The Aviary Teaches Students to Take Flight

As exercise methods go, Anne Ryan says that running on a treadmill just can't compare with swooping through the air on a trapeze.
 
"It really was the first exercise discipline where I felt rewarded while I was doing it, instead of afterward," she says. "When you're on a trapeze, it makes you feel like a superstar."
 
Ryan began training in aerial acrobatics in 2009 at the Detroit Flyhouse, a Detroit circus school. She and her friend Lia Lilley made regular trips from Ann Arbor to learn aerial arts including trapeze, aerial silk (acrobatics performed while hanging from a resilient piece of fabric), and corde lisse (performed while hanging from a rope). Although Ryan and Lilley loved the experience, the cost of lessons and gas money, plus the hassle of making regular drives to Detroit, began to add up. They started looking for a space to practice and hold classes closer to home - a challenge that wound up taking two and a half years.
 
"We were having a really hard time finding a building that met the specifications," Ryan says. "You have to have a really high ceiling and a support beam that you can put several thousand pounds of downward force on."
 
But they found what they were looking for last September in an office suite just south of Ann Arbor Municipal Airport. With office space in the front and ample, high-ceilinged warehouse space in the back, the location was perfect. Ryan, Lilley, and business partner Zoe Lindsay repainted and installed a shock-absorbing spring floor and acrobatics equipment on their own steam. The resulting space - the Ann Arbor Aviary - is now open to the public, after six months of renovation work.
 
"You know the old adage about good, fast, and cheap?" Ryan says. "We're trying to go for good and cheap. Fast, not so much."
 
First-time business owner Ryan says she and her partners have relied heavily on friends, family, and other connections for financial and legal advice in getting the Aviary up and running.
 
"We're just trying to be very careful and stay on top of all the small details," she says.
 
However, one of the bigger details – insurance – turned out to be relatively low-hassle.

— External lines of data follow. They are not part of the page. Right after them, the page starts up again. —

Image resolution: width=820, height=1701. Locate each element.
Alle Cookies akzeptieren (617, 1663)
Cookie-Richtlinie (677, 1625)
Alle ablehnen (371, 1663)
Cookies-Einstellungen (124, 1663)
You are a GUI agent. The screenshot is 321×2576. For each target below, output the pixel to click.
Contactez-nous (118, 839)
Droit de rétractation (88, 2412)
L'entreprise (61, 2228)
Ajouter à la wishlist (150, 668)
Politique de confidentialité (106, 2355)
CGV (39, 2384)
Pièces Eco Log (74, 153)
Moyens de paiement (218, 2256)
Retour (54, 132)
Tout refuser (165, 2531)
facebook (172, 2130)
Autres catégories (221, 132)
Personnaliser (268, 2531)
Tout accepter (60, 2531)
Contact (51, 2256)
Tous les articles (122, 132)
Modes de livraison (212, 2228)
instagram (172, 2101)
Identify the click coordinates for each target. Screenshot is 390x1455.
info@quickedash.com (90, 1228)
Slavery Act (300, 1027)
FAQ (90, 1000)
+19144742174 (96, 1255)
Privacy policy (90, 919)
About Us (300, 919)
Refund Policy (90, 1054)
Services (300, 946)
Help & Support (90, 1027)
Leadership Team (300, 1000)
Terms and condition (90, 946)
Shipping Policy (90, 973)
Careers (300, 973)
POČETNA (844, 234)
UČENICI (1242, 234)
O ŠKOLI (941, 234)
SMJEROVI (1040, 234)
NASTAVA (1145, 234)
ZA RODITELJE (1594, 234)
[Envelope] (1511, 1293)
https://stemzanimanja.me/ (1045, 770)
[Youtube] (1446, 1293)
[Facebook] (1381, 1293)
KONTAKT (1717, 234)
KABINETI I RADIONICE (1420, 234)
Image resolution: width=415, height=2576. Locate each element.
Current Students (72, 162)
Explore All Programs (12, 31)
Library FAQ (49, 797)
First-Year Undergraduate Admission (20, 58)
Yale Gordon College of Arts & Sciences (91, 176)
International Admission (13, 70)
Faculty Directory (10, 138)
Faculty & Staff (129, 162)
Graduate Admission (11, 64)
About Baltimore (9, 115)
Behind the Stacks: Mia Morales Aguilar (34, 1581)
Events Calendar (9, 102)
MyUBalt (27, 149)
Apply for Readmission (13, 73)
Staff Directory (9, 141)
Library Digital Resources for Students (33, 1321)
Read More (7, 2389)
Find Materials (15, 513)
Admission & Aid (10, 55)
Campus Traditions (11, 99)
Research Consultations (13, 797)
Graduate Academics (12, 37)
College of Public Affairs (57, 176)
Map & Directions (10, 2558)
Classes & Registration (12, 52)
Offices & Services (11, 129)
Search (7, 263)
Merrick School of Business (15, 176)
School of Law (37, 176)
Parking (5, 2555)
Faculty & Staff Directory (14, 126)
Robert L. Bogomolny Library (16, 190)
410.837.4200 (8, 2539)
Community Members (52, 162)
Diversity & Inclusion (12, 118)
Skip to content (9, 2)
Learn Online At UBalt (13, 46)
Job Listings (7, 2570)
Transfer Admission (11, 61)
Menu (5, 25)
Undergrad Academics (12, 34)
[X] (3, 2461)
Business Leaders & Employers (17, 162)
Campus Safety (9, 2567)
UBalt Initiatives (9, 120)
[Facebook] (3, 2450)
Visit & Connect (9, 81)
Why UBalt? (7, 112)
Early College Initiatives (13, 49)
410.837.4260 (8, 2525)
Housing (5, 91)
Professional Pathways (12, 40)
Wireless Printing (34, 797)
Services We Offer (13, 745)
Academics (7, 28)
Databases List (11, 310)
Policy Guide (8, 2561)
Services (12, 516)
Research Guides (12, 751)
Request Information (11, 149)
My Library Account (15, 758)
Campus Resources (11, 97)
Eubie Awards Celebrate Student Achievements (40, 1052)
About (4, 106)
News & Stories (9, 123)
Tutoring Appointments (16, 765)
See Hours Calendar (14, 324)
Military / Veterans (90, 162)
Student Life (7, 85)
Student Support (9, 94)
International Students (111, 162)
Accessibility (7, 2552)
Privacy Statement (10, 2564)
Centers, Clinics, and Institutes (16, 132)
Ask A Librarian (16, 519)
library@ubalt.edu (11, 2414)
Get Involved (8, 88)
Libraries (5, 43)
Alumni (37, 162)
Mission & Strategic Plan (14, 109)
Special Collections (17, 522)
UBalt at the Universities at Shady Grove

Contacts at the Flyhouse referred the Aviary partners to major circus insurer ISERA, and Ryan says the process of getting insured was a piece of cake.
 
"The paperwork lays everything out really clearly," she says. "It asks what you'll be teaching at your school, and it lists everything from fire to unicycling to juggling to flaming unicycle juggling."
 
Unfortunately, flaming unicycle juggling is out of the question because the Aviary isn't insured for fire acts, but Ryan and her partners are planning to offer a little bit of just about everything else. 
 
The newly-opened facility doesn't yet have a finalized class schedule, but Ryan expects the first schedule to go live on the Aviary's website on April 8, with classes beginning April 15. 
 
In addition to the aerial arts that are the Aviary's staple, classes will be offered in disciplines ranging from bellydancing and yoga to juggling, swing dancing, and hula hooping. Ryan and her partners have contracted an initial pool of about ten instructors to teach various sessions.
 
"We wanted to offer a lot of interesting conditioning classes that would help you train along with aerial," Ryan says. "You can do aerial every day, but not everyone can afford it. It's good to have a training program alongside of it to make progress."
 
She says that although we're used to seeing only trained professionals attempting some of the high-flying aerobics taught at the Aviary, those techniques are safe, rewarding, and doable no matter what your experience or fitness level.
 
"It sounds very intimidating," she says. "I was very intimidated when I first heard about it. But the first day you're there you're going to be able to do something, no matter what shape you're in."

Patrick Dunn is an Ann Arbor-based freelance writer and contributor to Metromode and Concentrate.